─── ZITIERTER ABSCHNITT ───
Wie Theo Schöller zum «Eiskönig» aufstieg

3.9.2008, 00:00 Uhr
Wie Theo Schöller zum «Eiskönig» aufstieg

© Aus dem besprochenen Buch

Der Aufstieg Theo Schöllers ist oft und detailliert erzählt worden. In vielen Artikeln, die zu runden Geburtstagen des Nürnberger Selfmade-Unternehmers oder zu Firmenjubiläen erschienen sind. Sehr viel Neues über den Menschen Schöller und sein Werk ist auch auf den 192 Seiten der Biografie nicht zu erfahren - was wohl auch an der typisch fränkischen Zurückhaltung der Unternehmer-Familie liegt.

Der Erlanger Historiker Gregor Schöllgen hat sich mit Firmen-Geschichten ein zusätzliches, lukratives Standbein geschaffen: Er gründete das «Zentrum für Angewandte Geschichte», in dem ein Team mit der Aufarbeitung diverser Unternehmensarchive beschäftigt ist. Entstanden ist so bereits Schöllgens Buch über Leben und Werk Karl Diehls sowie ein Band über den Coburger Automobil-Zulieferer Brose.

Das «Zentrum» spielt Geld ein, weil die Firmen in der Regel für die Aufbereitung ihrer Geschichte zahlen. Schöllgen sieht in dieser sich selbst finanzierenden Art von Wissenschaft ein Modell, an dem sich seine Uni-Kollegen messen lassen müssten. «Wer sich mit dem, was er als Forscher denkt und tut, nicht grundsätzlich auch auf dem freien Markt positionieren kann, muss sich die Frage nach der Legitimation seines Tuns und damit nach der Berechtigung seiner Alimentierung durch die öffentliche Hand gefallen lassen», sagte er 2007 in einem Vortrag - und erntete mit dieser marktliberalen Position heftigsten Widerspruch anderer Erlanger Geisteswissenschaftler.
─── ANGEZEIGTE INFORMATIONEN ───
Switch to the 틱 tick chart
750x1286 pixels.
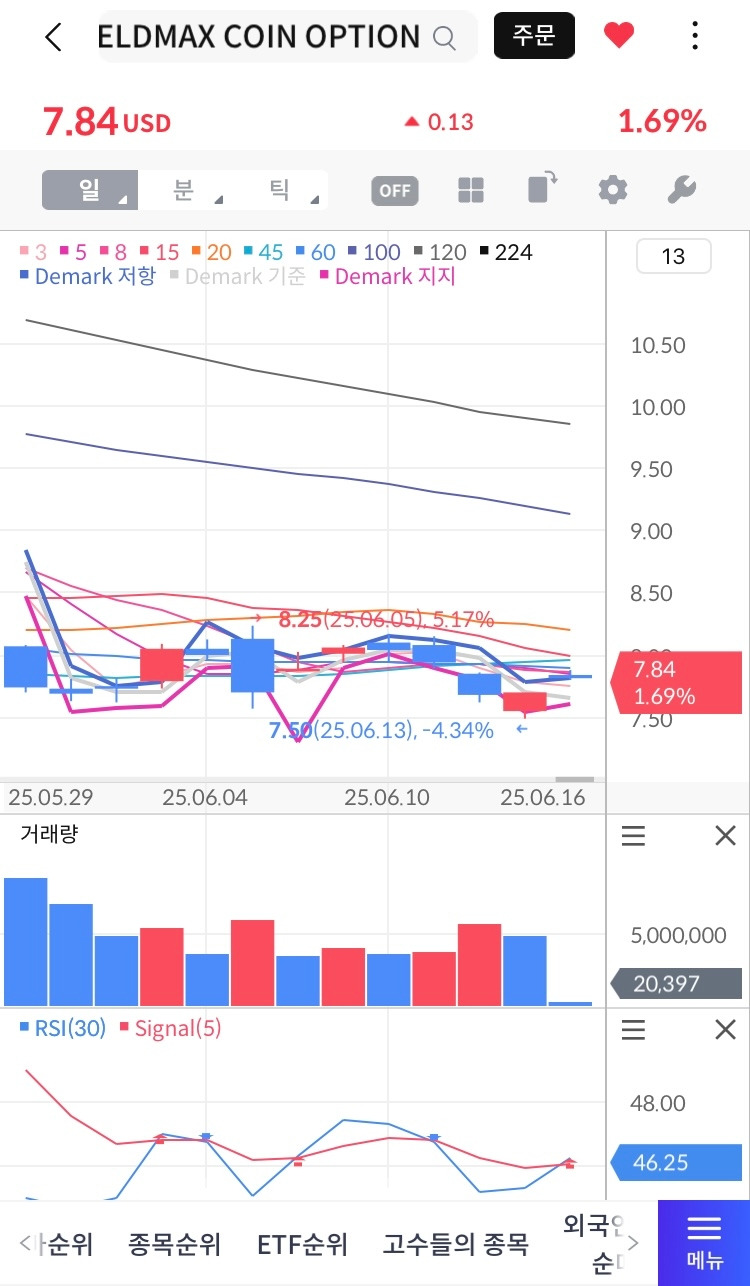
───
* [SCHRIFTLICHE AUFGABE A]
Fasse den Absatz, der mit „Das «Zentrum» spielt Geld ein“ beginnt, als Stichpunktliste zusammen. Die wesentlichen Fakten aus dem zitierten Abschnitt müssen erhalten bleiben.
* [SCHRIFTLICHE AUFGABE B]
Welche Personen werden im zitierten Abschnitt mit Vor- und Nachnamen genannt? Zähle alle auf.

* [ENDGÜLTIGE ANTWORT A]
- Das «Zentrum» nimmt Geld ein, da Firmen in der Regel für die Aufbereitung ihrer Geschichte zahlen.
- Schöllgen sieht in dieser sich selbst finanzierenden Wissenschaft ein Modell, an dem sich seine Uni-Kollegen messen lassen müssten.
- In einem Vortrag 2007 erklärte er: Wer sich als Forscher nicht grundsätzlich auch auf dem freien Markt positionieren kann, muss sich nach der Legitimation seines Tuns und seiner Alimentierung durch die öffentliche Hand fragen lassen.
- Für diese marktliberale Position erntete er heftigsten Widerspruch anderer Erlanger Geisteswissenschaftler.

* [ENDGÜLTIGE ANTWORT B]
- Theo Schöller
- Gregor Schöllgen
- Karl Diehl